I started building my personal knowledge system in Obsidian about a year ago, though mostly as a long-term bet with a pretty relaxed pace. Watching how fast AI capabilities have moved, I've come to realize: it's time to sprint. The good news is that tools like Claude—or a locally-deployed Lobster setup—can dramatically accelerate the process of actually building this.
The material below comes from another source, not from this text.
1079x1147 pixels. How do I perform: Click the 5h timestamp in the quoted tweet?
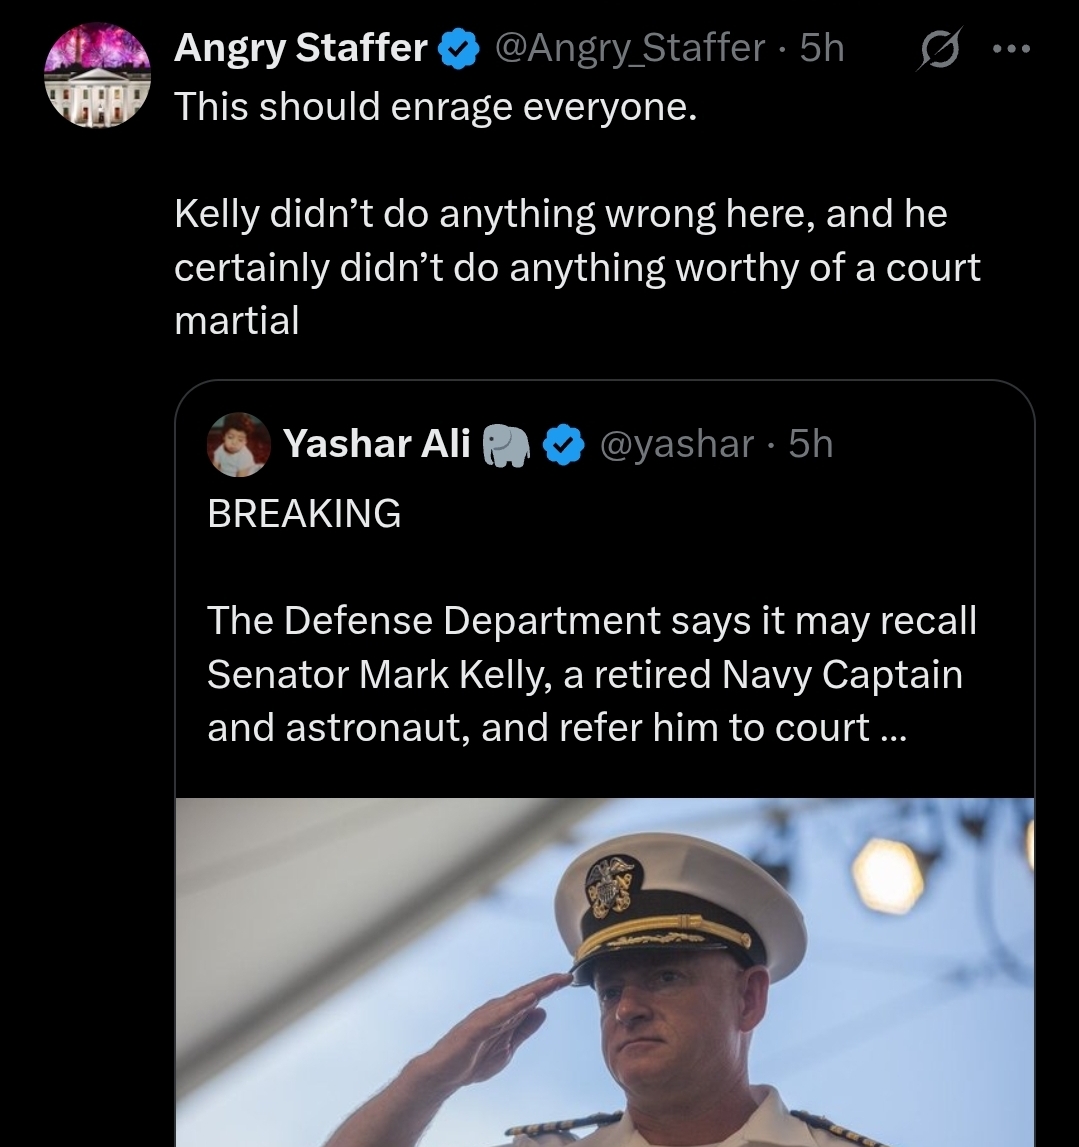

IV. An Action Framework: Building Your AI-Enhanced Personal System in Obsidian
Here's how to translate the three-layer moat into a concrete, executable system using Obsidian:
1. Structure and activate your knowledge base
• Build the graph: Use Obsidian's bidirectional links, tags, and folder structure to weave your scattered notes, project files, and learning highlights into a connected knowledge network—not a collection of siloed documents.
• Keep it alive: Set up a consistent intake process. For example: every day, use AI to auto-summarize meeting notes and extract key takeaways from what you've read, then pipe it into Obsidian. Your knowledge base should grow continuously, not sit static.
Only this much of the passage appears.